> Brief: What is needed here is an exact reprint of every record below.

------------------------------------

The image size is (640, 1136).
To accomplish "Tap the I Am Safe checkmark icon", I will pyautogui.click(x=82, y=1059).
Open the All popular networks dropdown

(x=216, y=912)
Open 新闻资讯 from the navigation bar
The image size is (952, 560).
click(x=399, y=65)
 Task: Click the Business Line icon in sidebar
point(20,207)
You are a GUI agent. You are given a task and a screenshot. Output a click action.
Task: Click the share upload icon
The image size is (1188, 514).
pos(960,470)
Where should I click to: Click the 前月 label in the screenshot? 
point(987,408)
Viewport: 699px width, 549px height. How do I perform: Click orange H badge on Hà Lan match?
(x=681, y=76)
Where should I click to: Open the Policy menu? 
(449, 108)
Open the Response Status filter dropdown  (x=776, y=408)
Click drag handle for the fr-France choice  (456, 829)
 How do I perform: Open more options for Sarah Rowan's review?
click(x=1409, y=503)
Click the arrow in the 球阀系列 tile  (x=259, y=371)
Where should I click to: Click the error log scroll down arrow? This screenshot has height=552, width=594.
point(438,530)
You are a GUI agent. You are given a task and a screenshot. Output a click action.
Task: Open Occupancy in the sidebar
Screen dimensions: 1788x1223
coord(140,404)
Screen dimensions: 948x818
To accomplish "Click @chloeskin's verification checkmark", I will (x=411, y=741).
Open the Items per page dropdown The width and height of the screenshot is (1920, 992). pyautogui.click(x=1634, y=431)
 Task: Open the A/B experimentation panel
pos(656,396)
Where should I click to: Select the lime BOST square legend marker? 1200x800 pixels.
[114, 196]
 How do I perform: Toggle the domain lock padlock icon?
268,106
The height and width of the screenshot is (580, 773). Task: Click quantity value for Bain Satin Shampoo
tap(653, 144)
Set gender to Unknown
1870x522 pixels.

------------------------------------

> Answer to this problem:
The image size is (640, 1136).
To accomplish "Tap the I Am Safe checkmark icon", I will pyautogui.click(x=82, y=1059).
Open the All popular networks dropdown

(x=216, y=912)
Open 新闻资讯 from the navigation bar
The image size is (952, 560).
click(x=399, y=65)
 Task: Click the Business Line icon in sidebar
point(20,207)
You are a GUI agent. You are given a task and a screenshot. Output a click action.
Task: Click the share upload icon
The image size is (1188, 514).
pos(960,470)
Where should I click to: Click the 前月 label in the screenshot? 
point(987,408)
Viewport: 699px width, 549px height. How do I perform: Click orange H badge on Hà Lan match?
(x=681, y=76)
Where should I click to: Open the Policy menu? 
(449, 108)
Open the Response Status filter dropdown  (x=776, y=408)
Click drag handle for the fr-France choice  (456, 829)
 How do I perform: Open more options for Sarah Rowan's review?
click(x=1409, y=503)
Click the arrow in the 球阀系列 tile  (x=259, y=371)
Where should I click to: Click the error log scroll down arrow? This screenshot has height=552, width=594.
point(438,530)
You are a GUI agent. You are given a task and a screenshot. Output a click action.
Task: Open Occupancy in the sidebar
Screen dimensions: 1788x1223
coord(140,404)
Screen dimensions: 948x818
To accomplish "Click @chloeskin's verification checkmark", I will (x=411, y=741).
Open the Items per page dropdown The width and height of the screenshot is (1920, 992). pyautogui.click(x=1634, y=431)
 Task: Open the A/B experimentation panel
pos(656,396)
Where should I click to: Select the lime BOST square legend marker? 1200x800 pixels.
[114, 196]
 How do I perform: Toggle the domain lock padlock icon?
268,106
The height and width of the screenshot is (580, 773). Task: Click quantity value for Bain Satin Shampoo
tap(653, 144)
Set gender to Unknown
1870x522 pixels.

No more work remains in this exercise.